Let me repeat that important caveat: Advertising works among those who are exposed to it.

In other words, your advertising’s never going to work on people who don’t see it. Seems like a no brainer! You gotta make some noise. You gotta be seen.

And yet, most ad campaigns reach so few people they have no chance of moving the needle. Just not enough eyeballs, or ears, on the ads to make a difference.

There’s also a self-defeating lack of frequency — ie, repetition — in most ad campaigns from small and medium-sized companies.

I’ve seen this too many times… A business owner says, “I tried TV ads, and they didn’t work.”

Then when I look at the details of the campaign I see that the ads reached very few people, very few times before the owner pulled the plug and made his definitive judgement on the entire affair.

Campaigns that are thin on both reach and frequency are what give advertising a bad name.

Advertising works when it’s executed in creative, unexpected ways.

Most of the business owners I’ve worked with want to see advertising that’s persuasive and chock full of information. But in the context of advertising, no one pays attention to reason. In fact, people are tremendously skeptical of any fact, claims or info you pack into an ad.

Don’t waste your breath. The fact is, facts will not produce effective advertising.

Instead, you need to leave a lasting impression by doing, showing or saying something completely unexpected and refreshing. Feelings trump facts every time.

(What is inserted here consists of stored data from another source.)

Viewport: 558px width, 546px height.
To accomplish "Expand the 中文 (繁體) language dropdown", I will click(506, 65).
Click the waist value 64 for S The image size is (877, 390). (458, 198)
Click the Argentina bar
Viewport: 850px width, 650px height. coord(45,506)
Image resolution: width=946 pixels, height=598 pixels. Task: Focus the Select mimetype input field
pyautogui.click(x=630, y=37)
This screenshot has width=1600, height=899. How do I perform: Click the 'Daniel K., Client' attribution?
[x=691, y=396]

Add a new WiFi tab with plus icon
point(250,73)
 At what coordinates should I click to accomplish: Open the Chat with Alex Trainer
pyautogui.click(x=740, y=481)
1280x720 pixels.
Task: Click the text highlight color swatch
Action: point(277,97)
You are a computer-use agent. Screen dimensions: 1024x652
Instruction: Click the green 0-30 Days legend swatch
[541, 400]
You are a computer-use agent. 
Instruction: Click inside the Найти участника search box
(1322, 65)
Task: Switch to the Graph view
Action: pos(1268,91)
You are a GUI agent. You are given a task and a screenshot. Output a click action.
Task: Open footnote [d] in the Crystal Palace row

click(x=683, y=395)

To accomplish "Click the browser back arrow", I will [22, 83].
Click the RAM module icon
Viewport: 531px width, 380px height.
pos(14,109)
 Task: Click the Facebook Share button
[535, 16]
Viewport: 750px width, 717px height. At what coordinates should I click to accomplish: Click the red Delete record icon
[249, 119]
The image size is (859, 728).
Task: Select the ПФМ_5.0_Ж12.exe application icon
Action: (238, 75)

So it’s not just what you say, it’s how you say it. In fact, research from Sharp and his team show that advertising works even when it’s not the least bit persuasive.

“Even advertising that says nothing persuasive and gives no new reasons to buy can have a dramatic impact on sales. But it does need to be distinctive… The European style of advertising… quirky, understated, indirect, unusual visual effects and the use of bizzare humor is often surprisingly effective.”

That’s the stuff that wins advertising awards and gets studied and copied by creative teams all over the world. We recognize it as “good work”, but business owners only see “risky.”

Price promotion advertising produces irrefutable results. But at what cost?

No one will argue the fact that promotional advertising moves the needle. When retailers run a big sale on a holiday weekend and make enough noise with their advertising, they make money.

Talk to any car dealer, mattress retailer or furniture store about that. The ROI is well known and repeatable.

So yes, promotional advertising really works. But the benefits of that advertising do not last. It’s a short-term, adrenalin-producing blip in the sales data. And if you start running sale ads every other weekend, even the short-term high begins to diminish.

Like a bad drug.

If all you want is a short-term fix, then go ahead and do nothing more than ads that scream SALE, SALE, SALE! But if you want your advertising to produce consistent brand growth over time, price point ads cannot be your only approach.

The most successful CMOs who maintain consistent brand growth year after year have a nice balance of brand advertising AND promotional advertising. Do both!

Advertising works by triggering associative memory.

Here’s a common scenario…

Someone gets a glimpse of an ad. It doesn’t even register the first time, or the second, or the third. (The human brain doesn’t remember anything as unimportant as advertising unless it’s exposed to the message multiple times.)

Ads have to be seen, heard and experienced over and over and over again.

Later that day she’s in the grocery store (or shopping online) trying to choose a reasonable bottle of wine, and she stumbles across a reminder of some kind — a distinctive brand asset that was in the ads — that cues her to pick up a certain brand.

She didn’t walk into the store with “brand purchase intent.” She remembers nothing about the ad content or the mission of the company behind the product. She’s not convinced of anything. However, she was primed to say “what hell, it’s worth a try.”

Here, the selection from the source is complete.